An exhibition of posters in Bloomington showcases the work of artists who are taking a stand for human rights by challenging gender inequality.
The walls of Illinois Wesleyan University's Merwin Gallery are covered with posters that unflinchingly convey an imbalance in the world. "Women's Rights Are Human Rights: International Posters on Gender-based Inequality, Violence and Discrimination" showcases graphic design that aims to shed light on gender inequality and stereotypes and violence against women and girls, while promoting female empowerment and full participation in society.
"It's an amazing teaching tool to have at this University," said Carmen Lozar, the gallery's curator.
Students from graphic design, women's studies, political science and more have viewed the show.
"There's been a lot of interest in this exhibit. The images can be very confrontational. There's bright colors, beautifully designed images, and then when you actually look at the content, often times it can be very caustic or intimidating."
The collection of 75 posters came from artists from all around the world, said Lozar.

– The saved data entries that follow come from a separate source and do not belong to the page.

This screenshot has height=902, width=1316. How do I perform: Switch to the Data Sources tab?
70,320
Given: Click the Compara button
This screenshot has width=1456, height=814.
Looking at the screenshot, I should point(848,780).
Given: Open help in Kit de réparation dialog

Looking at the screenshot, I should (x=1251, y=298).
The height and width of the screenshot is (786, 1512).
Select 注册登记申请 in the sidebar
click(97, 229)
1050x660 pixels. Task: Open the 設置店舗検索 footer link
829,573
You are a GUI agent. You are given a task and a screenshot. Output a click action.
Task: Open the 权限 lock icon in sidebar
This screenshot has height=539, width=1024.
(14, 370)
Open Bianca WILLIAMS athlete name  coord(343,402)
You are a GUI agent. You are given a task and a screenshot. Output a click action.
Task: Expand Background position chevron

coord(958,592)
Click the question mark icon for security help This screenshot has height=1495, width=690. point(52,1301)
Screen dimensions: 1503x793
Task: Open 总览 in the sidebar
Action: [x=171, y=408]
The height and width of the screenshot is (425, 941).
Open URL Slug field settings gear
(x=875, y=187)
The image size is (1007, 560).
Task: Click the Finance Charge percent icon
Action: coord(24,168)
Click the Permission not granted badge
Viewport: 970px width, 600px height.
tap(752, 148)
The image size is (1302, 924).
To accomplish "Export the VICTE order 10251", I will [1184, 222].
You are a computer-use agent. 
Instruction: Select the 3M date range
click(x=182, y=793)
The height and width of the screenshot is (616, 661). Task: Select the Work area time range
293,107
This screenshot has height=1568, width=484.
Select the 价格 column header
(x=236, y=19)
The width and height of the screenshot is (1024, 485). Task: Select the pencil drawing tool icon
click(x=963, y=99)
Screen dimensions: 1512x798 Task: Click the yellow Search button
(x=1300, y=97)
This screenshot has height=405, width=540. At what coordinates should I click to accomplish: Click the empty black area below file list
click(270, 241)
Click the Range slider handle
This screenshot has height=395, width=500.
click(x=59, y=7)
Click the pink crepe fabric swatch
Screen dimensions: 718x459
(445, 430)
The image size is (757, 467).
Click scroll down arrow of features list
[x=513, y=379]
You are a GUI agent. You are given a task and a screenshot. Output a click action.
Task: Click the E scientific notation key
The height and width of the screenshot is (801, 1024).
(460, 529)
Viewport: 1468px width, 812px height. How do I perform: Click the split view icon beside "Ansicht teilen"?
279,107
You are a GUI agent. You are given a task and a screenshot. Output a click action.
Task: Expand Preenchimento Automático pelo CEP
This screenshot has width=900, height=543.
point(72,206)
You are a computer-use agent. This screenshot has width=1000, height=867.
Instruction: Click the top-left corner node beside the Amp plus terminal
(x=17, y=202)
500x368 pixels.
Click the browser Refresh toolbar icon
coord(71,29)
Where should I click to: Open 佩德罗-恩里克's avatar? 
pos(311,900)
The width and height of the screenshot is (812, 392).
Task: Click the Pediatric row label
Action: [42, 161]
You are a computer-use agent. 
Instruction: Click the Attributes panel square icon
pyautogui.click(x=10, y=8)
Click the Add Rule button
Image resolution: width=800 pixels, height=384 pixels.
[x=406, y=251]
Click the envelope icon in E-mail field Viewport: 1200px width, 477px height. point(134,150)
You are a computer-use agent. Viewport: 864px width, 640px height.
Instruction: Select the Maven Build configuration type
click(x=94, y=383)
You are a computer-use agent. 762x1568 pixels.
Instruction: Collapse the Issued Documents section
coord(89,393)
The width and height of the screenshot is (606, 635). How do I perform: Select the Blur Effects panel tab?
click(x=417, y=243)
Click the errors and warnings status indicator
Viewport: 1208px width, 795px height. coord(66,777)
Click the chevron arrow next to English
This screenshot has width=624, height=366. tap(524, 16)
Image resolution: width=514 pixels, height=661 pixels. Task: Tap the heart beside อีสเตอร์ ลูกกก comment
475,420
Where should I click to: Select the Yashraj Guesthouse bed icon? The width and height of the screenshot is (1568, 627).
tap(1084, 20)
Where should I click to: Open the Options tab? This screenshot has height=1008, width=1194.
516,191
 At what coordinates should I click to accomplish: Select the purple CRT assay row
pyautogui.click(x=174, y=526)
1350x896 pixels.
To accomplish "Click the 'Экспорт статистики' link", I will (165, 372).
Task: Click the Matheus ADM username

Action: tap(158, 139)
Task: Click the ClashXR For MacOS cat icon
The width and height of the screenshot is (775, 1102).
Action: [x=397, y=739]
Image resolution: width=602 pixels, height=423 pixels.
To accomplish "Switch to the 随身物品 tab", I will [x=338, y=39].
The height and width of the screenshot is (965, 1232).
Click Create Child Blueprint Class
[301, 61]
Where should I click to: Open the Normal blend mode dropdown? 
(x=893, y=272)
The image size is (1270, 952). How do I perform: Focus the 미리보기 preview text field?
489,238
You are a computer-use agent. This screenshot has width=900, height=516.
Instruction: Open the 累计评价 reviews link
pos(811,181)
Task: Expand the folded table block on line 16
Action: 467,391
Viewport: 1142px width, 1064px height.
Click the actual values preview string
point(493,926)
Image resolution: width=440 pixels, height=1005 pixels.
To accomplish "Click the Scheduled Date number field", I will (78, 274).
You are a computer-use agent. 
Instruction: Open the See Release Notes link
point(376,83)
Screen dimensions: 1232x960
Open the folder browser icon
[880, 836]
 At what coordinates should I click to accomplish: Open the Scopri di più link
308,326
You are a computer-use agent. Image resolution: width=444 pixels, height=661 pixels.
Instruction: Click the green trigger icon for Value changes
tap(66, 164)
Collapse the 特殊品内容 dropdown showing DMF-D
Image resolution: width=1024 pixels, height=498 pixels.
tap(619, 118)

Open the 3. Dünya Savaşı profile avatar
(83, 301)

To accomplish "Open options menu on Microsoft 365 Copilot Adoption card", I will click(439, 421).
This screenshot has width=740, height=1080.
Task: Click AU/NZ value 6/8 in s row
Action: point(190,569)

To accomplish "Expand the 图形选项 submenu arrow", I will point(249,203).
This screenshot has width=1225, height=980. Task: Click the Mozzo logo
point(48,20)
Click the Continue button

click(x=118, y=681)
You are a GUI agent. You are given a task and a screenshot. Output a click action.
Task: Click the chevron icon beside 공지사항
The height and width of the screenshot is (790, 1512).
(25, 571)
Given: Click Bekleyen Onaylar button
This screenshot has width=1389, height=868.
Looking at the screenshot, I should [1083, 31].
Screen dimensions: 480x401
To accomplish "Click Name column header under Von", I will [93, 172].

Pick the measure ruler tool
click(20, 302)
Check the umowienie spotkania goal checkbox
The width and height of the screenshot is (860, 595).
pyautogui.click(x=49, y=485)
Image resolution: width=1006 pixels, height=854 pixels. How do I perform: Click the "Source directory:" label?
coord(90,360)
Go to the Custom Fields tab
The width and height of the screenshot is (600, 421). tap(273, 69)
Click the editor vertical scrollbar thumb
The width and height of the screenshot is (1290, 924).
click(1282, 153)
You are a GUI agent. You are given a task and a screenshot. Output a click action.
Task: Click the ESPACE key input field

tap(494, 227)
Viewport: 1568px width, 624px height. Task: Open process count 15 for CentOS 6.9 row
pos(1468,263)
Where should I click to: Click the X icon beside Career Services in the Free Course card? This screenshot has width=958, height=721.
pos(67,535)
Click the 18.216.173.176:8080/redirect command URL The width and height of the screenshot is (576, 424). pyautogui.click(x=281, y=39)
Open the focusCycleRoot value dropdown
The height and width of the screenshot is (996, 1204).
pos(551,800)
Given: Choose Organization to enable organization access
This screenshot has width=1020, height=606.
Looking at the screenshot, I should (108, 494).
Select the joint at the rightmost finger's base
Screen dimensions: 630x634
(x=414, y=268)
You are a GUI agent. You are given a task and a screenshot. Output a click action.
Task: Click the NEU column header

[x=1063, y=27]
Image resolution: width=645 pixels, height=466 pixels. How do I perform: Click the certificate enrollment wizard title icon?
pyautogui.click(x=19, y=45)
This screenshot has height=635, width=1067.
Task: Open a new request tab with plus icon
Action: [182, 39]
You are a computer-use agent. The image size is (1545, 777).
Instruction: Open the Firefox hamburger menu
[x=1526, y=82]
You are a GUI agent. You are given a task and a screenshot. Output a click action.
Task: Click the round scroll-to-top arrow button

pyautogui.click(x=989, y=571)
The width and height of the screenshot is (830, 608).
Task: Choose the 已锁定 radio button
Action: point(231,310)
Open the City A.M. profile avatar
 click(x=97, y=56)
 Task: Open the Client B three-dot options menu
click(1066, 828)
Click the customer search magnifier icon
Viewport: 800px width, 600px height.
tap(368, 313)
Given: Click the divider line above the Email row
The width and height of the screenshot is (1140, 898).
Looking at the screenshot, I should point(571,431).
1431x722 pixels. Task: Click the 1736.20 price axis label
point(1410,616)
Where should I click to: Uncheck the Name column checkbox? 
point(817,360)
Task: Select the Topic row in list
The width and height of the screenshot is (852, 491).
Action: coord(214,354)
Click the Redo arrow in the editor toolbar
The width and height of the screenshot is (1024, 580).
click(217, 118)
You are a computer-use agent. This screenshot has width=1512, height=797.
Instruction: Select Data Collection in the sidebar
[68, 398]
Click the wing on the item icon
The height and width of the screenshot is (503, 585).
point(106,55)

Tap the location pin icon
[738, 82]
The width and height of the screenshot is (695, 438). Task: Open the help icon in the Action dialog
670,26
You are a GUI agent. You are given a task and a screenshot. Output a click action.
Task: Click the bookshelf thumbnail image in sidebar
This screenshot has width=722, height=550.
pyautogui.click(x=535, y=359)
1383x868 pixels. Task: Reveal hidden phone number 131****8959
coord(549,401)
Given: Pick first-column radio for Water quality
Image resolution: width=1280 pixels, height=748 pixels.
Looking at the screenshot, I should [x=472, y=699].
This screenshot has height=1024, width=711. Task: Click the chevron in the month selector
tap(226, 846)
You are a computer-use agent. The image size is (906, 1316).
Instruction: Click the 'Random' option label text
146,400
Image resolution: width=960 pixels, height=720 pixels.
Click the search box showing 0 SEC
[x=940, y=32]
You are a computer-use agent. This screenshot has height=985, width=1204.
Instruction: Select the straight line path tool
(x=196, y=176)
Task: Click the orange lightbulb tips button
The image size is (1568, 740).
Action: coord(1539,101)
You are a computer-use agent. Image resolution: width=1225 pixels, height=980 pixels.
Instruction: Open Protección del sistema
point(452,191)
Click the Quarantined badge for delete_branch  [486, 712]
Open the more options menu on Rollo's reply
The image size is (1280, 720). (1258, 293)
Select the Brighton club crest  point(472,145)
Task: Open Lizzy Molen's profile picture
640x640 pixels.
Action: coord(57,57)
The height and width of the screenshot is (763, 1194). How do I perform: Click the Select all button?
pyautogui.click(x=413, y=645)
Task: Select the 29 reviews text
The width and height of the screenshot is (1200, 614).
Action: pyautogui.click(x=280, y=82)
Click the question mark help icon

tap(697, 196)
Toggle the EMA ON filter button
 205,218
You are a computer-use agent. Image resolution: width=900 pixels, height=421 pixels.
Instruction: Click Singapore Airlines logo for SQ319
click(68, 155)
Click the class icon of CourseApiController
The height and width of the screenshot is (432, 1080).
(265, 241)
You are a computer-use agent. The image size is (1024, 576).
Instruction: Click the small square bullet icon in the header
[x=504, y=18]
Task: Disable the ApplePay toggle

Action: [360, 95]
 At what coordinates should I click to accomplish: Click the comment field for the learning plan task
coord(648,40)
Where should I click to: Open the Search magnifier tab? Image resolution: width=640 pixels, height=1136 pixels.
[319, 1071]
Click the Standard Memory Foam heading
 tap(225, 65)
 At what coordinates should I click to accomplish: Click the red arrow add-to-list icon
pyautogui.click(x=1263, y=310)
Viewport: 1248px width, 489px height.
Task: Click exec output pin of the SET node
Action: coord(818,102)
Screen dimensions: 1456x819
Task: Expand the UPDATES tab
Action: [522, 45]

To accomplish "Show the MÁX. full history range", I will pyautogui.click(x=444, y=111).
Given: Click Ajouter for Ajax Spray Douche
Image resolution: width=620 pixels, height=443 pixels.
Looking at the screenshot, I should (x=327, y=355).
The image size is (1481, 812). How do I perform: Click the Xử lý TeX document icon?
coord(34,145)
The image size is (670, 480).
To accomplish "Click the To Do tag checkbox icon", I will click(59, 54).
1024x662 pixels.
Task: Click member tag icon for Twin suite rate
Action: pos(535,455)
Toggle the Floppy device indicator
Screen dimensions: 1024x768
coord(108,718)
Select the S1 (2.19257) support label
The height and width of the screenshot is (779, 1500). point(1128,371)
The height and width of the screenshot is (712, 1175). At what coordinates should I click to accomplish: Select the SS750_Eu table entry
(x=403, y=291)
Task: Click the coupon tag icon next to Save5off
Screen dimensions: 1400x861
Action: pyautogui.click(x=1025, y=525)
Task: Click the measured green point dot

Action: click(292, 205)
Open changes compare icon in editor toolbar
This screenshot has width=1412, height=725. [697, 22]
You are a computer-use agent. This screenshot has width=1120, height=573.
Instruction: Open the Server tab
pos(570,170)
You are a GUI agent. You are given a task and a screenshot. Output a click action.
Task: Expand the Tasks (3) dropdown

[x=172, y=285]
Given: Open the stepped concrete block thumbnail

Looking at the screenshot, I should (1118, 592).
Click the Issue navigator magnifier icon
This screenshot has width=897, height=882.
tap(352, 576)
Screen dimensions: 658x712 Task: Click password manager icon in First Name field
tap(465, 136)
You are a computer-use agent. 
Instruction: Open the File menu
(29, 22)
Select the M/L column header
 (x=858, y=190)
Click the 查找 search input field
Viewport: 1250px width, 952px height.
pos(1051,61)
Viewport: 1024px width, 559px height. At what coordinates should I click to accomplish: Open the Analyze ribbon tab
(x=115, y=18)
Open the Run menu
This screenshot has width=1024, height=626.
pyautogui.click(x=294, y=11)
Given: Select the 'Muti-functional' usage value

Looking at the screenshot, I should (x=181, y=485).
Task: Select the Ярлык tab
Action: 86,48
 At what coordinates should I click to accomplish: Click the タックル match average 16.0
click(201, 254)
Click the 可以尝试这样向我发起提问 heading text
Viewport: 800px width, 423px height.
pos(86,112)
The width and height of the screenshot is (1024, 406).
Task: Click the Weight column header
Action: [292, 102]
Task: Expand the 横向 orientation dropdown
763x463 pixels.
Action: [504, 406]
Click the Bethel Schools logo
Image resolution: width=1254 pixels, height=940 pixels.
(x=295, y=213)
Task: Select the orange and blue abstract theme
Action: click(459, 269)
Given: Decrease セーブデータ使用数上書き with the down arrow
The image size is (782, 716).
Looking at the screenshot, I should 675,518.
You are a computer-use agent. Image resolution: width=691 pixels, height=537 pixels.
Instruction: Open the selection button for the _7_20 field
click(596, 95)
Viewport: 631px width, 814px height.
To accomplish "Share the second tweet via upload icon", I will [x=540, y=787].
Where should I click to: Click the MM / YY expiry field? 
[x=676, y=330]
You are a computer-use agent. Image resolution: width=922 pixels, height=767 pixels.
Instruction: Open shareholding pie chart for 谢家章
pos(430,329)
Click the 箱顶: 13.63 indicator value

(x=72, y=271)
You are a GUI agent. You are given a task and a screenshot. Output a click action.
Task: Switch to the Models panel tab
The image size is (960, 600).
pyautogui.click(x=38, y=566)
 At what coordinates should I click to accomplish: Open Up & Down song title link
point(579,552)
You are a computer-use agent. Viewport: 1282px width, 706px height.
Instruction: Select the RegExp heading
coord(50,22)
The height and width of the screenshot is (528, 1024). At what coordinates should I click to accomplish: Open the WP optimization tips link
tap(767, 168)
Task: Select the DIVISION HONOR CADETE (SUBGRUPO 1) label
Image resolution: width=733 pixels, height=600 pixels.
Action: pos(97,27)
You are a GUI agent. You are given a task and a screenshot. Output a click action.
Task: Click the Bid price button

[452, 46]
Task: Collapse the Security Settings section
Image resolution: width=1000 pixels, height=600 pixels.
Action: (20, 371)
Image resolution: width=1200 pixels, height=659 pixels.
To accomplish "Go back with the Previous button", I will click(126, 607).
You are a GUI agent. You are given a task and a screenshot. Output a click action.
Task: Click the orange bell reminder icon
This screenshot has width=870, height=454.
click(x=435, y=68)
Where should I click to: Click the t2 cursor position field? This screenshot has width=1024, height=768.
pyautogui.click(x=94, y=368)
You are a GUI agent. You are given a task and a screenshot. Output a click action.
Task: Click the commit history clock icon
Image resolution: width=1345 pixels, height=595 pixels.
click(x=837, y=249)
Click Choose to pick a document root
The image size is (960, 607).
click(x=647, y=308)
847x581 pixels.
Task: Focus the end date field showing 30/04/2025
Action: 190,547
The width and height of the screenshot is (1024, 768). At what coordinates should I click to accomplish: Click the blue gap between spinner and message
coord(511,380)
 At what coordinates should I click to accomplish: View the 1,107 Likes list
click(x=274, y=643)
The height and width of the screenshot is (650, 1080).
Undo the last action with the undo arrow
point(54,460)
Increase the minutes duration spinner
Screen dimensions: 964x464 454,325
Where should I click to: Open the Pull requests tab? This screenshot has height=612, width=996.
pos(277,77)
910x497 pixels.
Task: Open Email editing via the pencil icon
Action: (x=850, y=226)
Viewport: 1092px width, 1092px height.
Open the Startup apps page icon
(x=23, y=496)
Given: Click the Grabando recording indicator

From Indian goddesses that bear the cuts and bruises of a battering to Rosie the Riveter-inspired posters advocating voting, the images can both shock and inspire.
"Posters are a quick and easy way to get information to the public. They're large format, they're often not expensive to print, they're disposable. So it's important that these images are in this poster format. It's a way to get the word out or to express this idea that women's rights are human rights to a mass audience."
The poster exhibition continues at the Merwin Gallery at IWU in Bloomington through Feb. 22.